(Data extracted from a collection)
+ + + + +

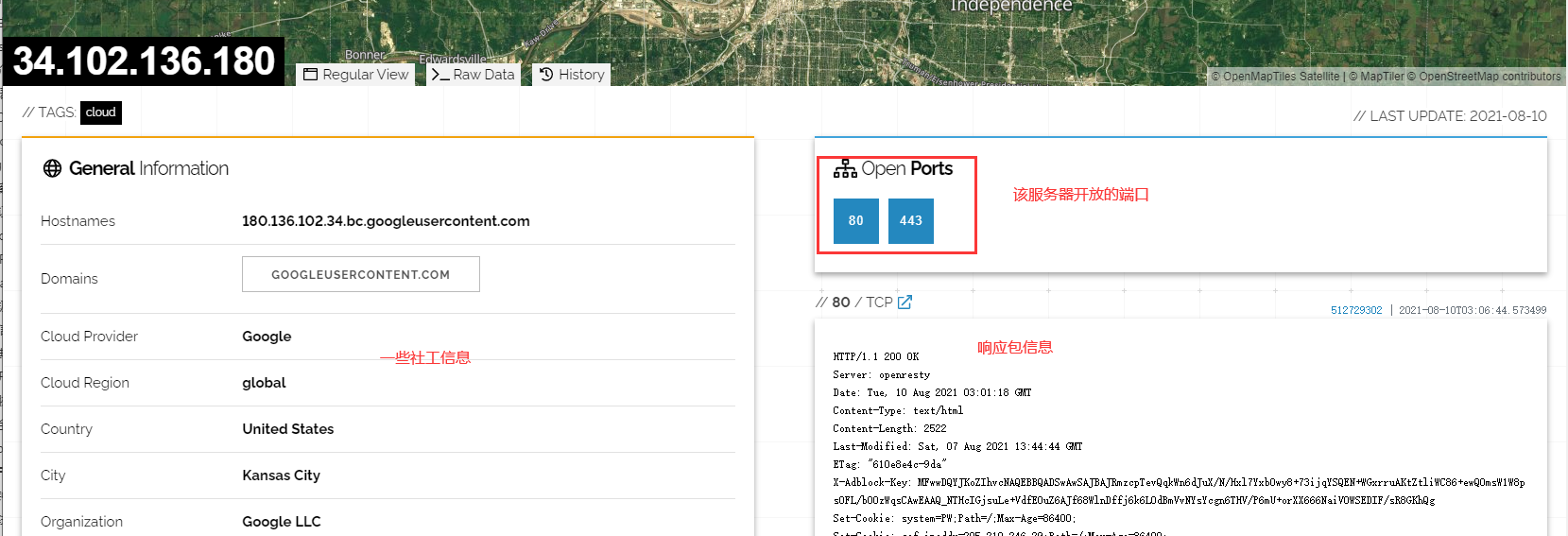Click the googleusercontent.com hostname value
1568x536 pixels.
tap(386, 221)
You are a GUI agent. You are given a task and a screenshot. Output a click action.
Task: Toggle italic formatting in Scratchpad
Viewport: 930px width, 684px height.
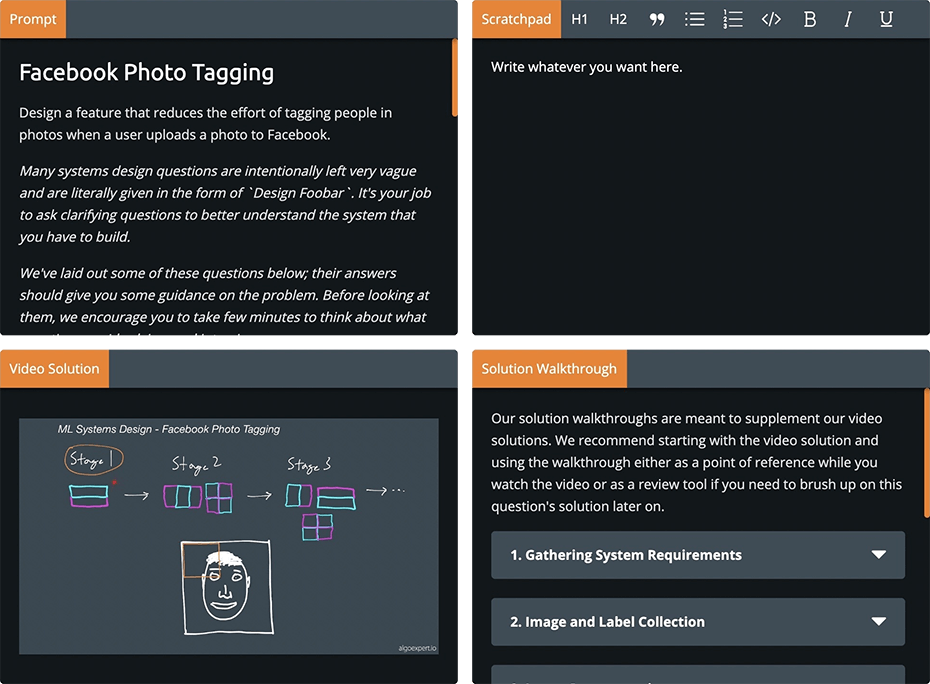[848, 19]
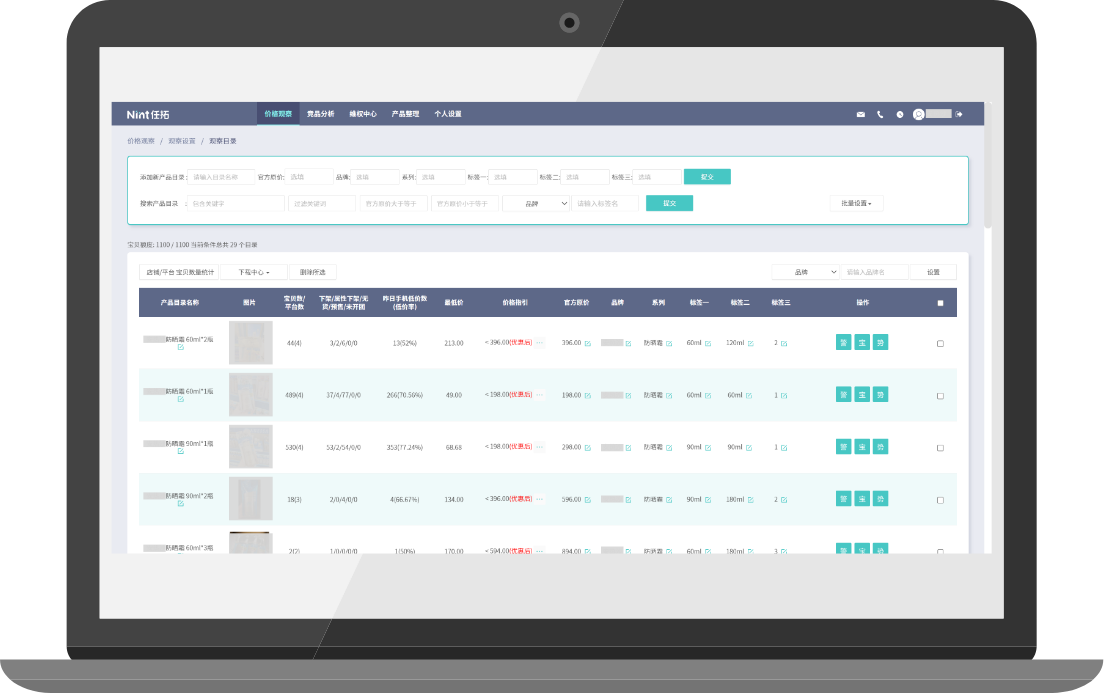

+ + + + +

» **TASK DIRECTIONS**
Print the lines above word for word, leaving out the pictures.

» **EXPECTED ANSWER**
Click the googleusercontent.com hostname value
1568x536 pixels.
tap(386, 221)
You are a GUI agent. You are given a task and a screenshot. Output a click action.
Task: Toggle italic formatting in Scratchpad
Viewport: 930px width, 684px height.
[848, 19]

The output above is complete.